Render each line of the items below as a JSON list of strings, with one string per line and blank lines omitted.

(Extracted data entries)
┄┄┄┄┄┄
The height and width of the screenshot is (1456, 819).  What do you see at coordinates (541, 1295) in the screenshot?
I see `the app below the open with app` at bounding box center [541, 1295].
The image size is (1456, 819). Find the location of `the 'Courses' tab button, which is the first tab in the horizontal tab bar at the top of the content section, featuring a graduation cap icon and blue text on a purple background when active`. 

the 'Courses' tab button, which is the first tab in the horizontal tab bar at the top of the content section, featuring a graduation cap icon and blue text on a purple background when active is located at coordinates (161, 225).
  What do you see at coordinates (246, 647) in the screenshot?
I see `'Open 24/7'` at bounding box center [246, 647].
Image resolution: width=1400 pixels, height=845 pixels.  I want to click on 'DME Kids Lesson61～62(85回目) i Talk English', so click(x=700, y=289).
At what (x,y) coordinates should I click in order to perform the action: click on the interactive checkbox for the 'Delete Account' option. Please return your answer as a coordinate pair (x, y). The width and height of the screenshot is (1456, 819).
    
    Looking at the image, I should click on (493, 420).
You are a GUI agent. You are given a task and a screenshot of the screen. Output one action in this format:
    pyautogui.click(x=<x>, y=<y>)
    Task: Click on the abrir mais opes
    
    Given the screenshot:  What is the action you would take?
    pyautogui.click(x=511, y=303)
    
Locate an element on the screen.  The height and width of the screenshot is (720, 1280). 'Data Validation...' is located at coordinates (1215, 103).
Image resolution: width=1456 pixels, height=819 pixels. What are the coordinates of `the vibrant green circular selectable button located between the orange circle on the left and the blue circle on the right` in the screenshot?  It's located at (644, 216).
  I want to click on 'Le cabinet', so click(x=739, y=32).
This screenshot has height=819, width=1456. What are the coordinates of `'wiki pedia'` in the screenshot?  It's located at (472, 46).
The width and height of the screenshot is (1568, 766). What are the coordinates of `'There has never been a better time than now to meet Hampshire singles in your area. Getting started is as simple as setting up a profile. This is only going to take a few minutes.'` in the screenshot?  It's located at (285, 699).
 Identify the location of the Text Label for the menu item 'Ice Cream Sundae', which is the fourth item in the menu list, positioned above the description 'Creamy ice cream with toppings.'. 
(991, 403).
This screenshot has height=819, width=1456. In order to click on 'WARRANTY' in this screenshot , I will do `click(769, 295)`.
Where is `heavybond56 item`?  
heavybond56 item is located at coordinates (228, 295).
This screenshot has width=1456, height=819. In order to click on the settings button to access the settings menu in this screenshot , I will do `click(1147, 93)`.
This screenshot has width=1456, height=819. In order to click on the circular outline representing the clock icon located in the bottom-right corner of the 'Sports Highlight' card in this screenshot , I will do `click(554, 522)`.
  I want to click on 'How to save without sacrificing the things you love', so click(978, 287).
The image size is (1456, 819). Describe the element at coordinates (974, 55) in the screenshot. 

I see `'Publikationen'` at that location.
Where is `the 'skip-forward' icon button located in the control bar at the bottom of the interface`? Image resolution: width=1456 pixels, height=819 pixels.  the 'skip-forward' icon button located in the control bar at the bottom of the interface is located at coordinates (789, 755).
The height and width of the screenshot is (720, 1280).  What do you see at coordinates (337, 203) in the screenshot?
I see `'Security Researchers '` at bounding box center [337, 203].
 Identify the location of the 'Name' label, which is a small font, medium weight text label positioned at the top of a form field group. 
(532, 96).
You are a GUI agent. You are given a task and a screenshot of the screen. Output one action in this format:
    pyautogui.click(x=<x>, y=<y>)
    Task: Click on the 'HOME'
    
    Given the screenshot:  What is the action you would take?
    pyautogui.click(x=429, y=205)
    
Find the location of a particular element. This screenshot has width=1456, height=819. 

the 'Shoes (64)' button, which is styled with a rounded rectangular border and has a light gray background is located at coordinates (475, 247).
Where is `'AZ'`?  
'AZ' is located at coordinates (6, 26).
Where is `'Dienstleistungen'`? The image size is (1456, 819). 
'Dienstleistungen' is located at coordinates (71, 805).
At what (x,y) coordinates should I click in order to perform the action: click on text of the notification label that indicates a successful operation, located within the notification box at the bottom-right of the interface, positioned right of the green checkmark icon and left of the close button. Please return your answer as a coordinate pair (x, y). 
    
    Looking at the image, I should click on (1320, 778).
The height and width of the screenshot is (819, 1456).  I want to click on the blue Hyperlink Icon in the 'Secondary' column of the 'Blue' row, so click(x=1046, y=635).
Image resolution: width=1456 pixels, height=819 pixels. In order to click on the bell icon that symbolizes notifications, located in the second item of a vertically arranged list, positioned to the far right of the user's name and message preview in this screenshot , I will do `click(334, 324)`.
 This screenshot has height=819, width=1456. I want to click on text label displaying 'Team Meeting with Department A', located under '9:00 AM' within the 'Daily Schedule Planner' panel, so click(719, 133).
┄┄┄┄┄┄
Answer below —
[
  "The height and width of the screenshot is (1456, 819).  What do you see at coordinates (541, 1295) in the screenshot?",
  "I see `the app below the open with app` at bounding box center [541, 1295].",
  "The image size is (1456, 819). Find the location of `the 'Courses' tab button, which is the first tab in the horizontal tab bar at the top of the content section, featuring a graduation cap icon and blue text on a purple background when active`. ",
  "the 'Courses' tab button, which is the first tab in the horizontal tab bar at the top of the content section, featuring a graduation cap icon and blue text on a purple background when active is located at coordinates (161, 225).",
  "  What do you see at coordinates (246, 647) in the screenshot?",
  "I see `'Open 24/7'` at bounding box center [246, 647].",
  "Image resolution: width=1400 pixels, height=845 pixels.  I want to click on 'DME Kids Lesson61～62(85回目) i Talk English', so click(x=700, y=289).",
  "At what (x,y) coordinates should I click in order to perform the action: click on the interactive checkbox for the 'Delete Account' option. Please return your answer as a coordinate pair (x, y). The width and height of the screenshot is (1456, 819).",
  "    Looking at the image, I should click on (493, 420).",
  "You are a GUI agent. You are given a task and a screenshot of the screen. Output one action in this format:",
  "    pyautogui.click(x=<x>, y=<y>)",
  "    Task: Click on the abrir mais opes",
  "    Given the screenshot:  What is the action you would take?",
  "    pyautogui.click(x=511, y=303)",
  "Locate an element on the screen.  The height and width of the screenshot is (720, 1280). 'Data Validation...' is located at coordinates (1215, 103).",
  "Image resolution: width=1456 pixels, height=819 pixels. What are the coordinates of `the vibrant green circular selectable button located between the orange circle on the left and the blue circle on the right` in the screenshot?  It's located at (644, 216).",
  "  I want to click on 'Le cabinet', so click(x=739, y=32).",
  "This screenshot has height=819, width=1456. What are the coordinates of `'wiki pedia'` in the screenshot?  It's located at (472, 46).",
  "The width and height of the screenshot is (1568, 766). What are the coordinates of `'There has never been a better time than now to meet Hampshire singles in your area. Getting started is as simple as setting up a profile. This is only going to take a few minutes.'` in the screenshot?  It's located at (285, 699).",
  " Identify the location of the Text Label for the menu item 'Ice Cream Sundae', which is the fourth item in the menu list, positioned above the description 'Creamy ice cream with toppings.'. ",
  "(991, 403).",
  "This screenshot has height=819, width=1456. In order to click on 'WARRANTY' in this screenshot , I will do `click(769, 295)`.",
  "Where is `heavybond56 item`?  ",
  "heavybond56 item is located at coordinates (228, 295).",
  "This screenshot has width=1456, height=819. In order to click on the settings button to access the settings menu in this screenshot , I will do `click(1147, 93)`.",
  "This screenshot has width=1456, height=819. In order to click on the circular outline representing the clock icon located in the bottom-right corner of the 'Sports Highlight' card in this screenshot , I will do `click(554, 522)`.",
  "  I want to click on 'How to save without sacrificing the things you love', so click(978, 287).",
  "The image size is (1456, 819). Describe the element at coordinates (974, 55) in the screenshot. ",
  "I see `'Publikationen'` at that location.",
  "Where is `the 'skip-forward' icon button located in the control bar at the bottom of the interface`? Image resolution: width=1456 pixels, height=819 pixels.  the 'skip-forward' icon button located in the control bar at the bottom of the interface is located at coordinates (789, 755).",
  "The height and width of the screenshot is (720, 1280).  What do you see at coordinates (337, 203) in the screenshot?",
  "I see `'Security Researchers '` at bounding box center [337, 203].",
  " Identify the location of the 'Name' label, which is a small font, medium weight text label positioned at the top of a form field group. ",
  "(532, 96).",
  "You are a GUI agent. You are given a task and a screenshot of the screen. Output one action in this format:",
  "    pyautogui.click(x=<x>, y=<y>)",
  "    Task: Click on the 'HOME'",
  "    Given the screenshot:  What is the action you would take?",
  "    pyautogui.click(x=429, y=205)",
  "Find the location of a particular element. This screenshot has width=1456, height=819. ",
  "the 'Shoes (64)' button, which is styled with a rounded rectangular border and has a light gray background is located at coordinates (475, 247).",
  "Where is `'AZ'`?  ",
  "'AZ' is located at coordinates (6, 26).",
  "Where is `'Dienstleistungen'`? The image size is (1456, 819). ",
  "'Dienstleistungen' is located at coordinates (71, 805).",
  "At what (x,y) coordinates should I click in order to perform the action: click on text of the notification label that indicates a successful operation, located within the notification box at the bottom-right of the interface, positioned right of the green checkmark icon and left of the close button. Please return your answer as a coordinate pair (x, y). ",
  "    Looking at the image, I should click on (1320, 778).",
  "The height and width of the screenshot is (819, 1456).  I want to click on the blue Hyperlink Icon in the 'Secondary' column of the 'Blue' row, so click(x=1046, y=635).",
  "Image resolution: width=1456 pixels, height=819 pixels. In order to click on the bell icon that symbolizes notifications, located in the second item of a vertically arranged list, positioned to the far right of the user's name and message preview in this screenshot , I will do `click(334, 324)`.",
  " This screenshot has height=819, width=1456. I want to click on text label displaying 'Team Meeting with Department A', located under '9:00 AM' within the 'Daily Schedule Planner' panel, so click(719, 133)."
]